Anadolu
- Conservation status: FAO (2007): no data; DAD-IS (2025): unknown ;
- Other names: Anadolu Yerci; Anadoly Yerci; Anadolu Pony; Anatolian;
- Country of origin: Turkey
- Use: riding horse; pack animal; light draught;

Traits
- Height: 124–142 cm;

= Anadolu Pony =

Turkish breed of horse

The Anadolu or Anatolian is a Turkish breed of small horse within the broad Anatolian Native group of breeds. It has some relation to a broad range of western Asian breeds of riding horse.

== History ==

The Anadolu is a traditional breed of Anatolia – the Asian part of Turkey, from which the name of the breed derives – and of eastern and south-eastern Anatolia in particular. It has some relation to a broad range of western Asian breeds, among them the Akhal-Teke, the Arab, the Deliboz, the Kabarda, the Karabakh, the Persian and the Turkoman.

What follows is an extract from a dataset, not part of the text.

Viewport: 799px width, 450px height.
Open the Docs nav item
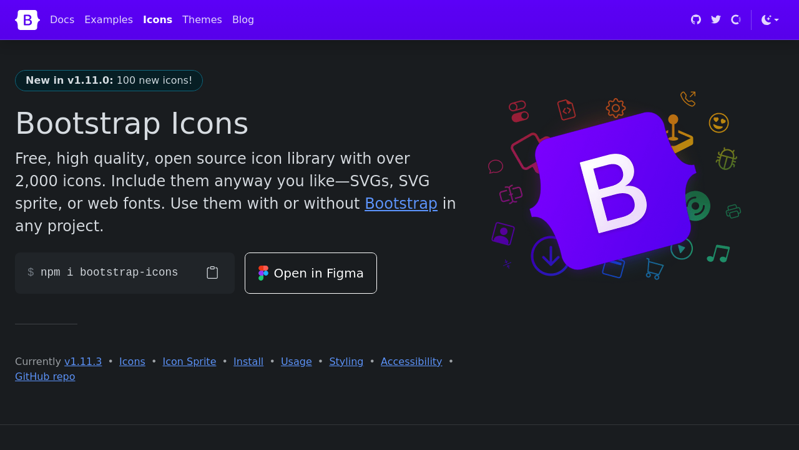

It is the most numerous horse breed of Turkey, but no population data has ever been reported to DAD-IS; in 2025 its conservation status was unknown.

== Characteristics ==

The horses usually stand between 124±and cm at the withers. The profile of the head is variable, ranging from concave or dished to convex.

== Use ==

The Anadolu may be used as a riding horse, as a pack animal or to pull light vehicles.